TAREAS PROPUESTAS:
- A) Según el fragmento sobre la educación en Colombia, ¿qué indicadores internacionales muestran que algo está fallando en la educación del país?
- B) Prolonga el fragmento sobre la educación en Colombia a partir de su última oración.

FRAGMENTO:
++++
“La elección del rector de la Universidad Nacional, el desacuerdo de FECODE con la ley estatutaria de la Educación que cursa en la legislatura, tejen un factor común en el gobierno del cambio, la política sindical que en nada contribuye a la educación de los niños y jóvenes. La degradación de un factor social en el que los docentes tienen un alto porcentaje de culpabilidad.”
La calidad de los servicios prestados por las instituciones educativas públicas y privadas, en los niveles inicial, preescolar, básico, medio y superior, está en el centro del debate educativo. Indicadores internacionales como las pruebas PISA muestran que algo está fallando en Colombia cuando se trata de la educación de las futuras generaciones. La permisividad, la naturalización del rompimiento de las normas, está mostrando ahora sus consecuencias en casos como el de la Unidad Nacional para la Gestión del Riesgo de Desastres, las indelicadezas de Nicolás Fernando Petro Burgos o Laura Camila Sarabia Torres, los movimientos incómodos de Juan Fernando Petro, el uso indebido de recursos públicos, los audios de Armando Alberto Benedetti Villaneda, o la firma indebida de contratos, entre otros. Una quiebra en el comportamiento ético que, lejos de ser un buen ejemplo, es una señal preocupante para el futuro cercano.
++++
SECCIÓN DE DATOS:
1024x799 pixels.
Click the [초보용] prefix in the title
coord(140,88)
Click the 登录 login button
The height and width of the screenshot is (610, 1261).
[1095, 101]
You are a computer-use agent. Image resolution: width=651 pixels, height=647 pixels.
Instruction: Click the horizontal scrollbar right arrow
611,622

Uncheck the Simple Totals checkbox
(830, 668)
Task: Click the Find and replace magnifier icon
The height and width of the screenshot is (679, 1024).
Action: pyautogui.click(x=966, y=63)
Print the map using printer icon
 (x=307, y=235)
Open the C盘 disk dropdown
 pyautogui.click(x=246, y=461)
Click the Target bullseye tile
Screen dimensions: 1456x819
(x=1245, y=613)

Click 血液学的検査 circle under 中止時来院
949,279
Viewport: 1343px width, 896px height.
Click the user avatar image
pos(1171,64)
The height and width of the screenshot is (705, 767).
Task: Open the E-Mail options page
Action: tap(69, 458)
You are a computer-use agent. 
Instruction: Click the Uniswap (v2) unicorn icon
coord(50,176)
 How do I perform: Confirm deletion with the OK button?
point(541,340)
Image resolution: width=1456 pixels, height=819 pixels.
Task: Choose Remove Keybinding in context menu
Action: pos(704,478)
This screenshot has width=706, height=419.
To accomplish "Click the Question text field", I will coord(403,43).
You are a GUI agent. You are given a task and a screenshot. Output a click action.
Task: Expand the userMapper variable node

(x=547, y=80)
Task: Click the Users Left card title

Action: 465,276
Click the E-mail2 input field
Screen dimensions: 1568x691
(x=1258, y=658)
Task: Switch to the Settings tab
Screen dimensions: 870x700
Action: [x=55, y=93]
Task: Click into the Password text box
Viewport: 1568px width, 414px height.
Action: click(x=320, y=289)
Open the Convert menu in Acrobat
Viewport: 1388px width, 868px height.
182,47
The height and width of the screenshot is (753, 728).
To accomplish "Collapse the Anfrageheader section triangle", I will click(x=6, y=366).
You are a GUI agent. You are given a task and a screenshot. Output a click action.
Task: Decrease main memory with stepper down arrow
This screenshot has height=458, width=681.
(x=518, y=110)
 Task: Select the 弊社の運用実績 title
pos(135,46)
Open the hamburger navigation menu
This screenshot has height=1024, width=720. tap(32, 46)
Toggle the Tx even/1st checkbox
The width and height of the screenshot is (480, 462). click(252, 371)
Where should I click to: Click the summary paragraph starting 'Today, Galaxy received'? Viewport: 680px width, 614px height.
++++
TAREAS RESUELTAS:
- A) Las pruebas PISA.

- B)
La «transparencia» proclamada por la izquierda ha dado lugar a una acumulación de declaraciones no solicitadas, a un ambiente que huele a corrupción, plagado de maniobras para ocultar las fechorías de los «políticamente correctos». La malversación de fondos, el quebrantamiento de la ley en beneficio propio, el favorecimiento del nepotismo, o los favores privados, son una constante del quebrantamiento de la ética que normaliza y estandariza la podredumbre que corroe los cimientos del tejido social. Una macro-cultura del poder que, desde la esfera pública, ajusta las normas de comportamiento en los micro-círculos de acción, espacios donde los ególatras líderes sindicales toman a quien pueden para encajar en su partida de ajedrez y satisfacer la vanidad que borra los límites para conseguir lo que quieren. El deseo de minimizar el problema de la educación tiene un trasfondo para fortalecer la ideología de izquierda a través de sus sindicatos con fachada de educación.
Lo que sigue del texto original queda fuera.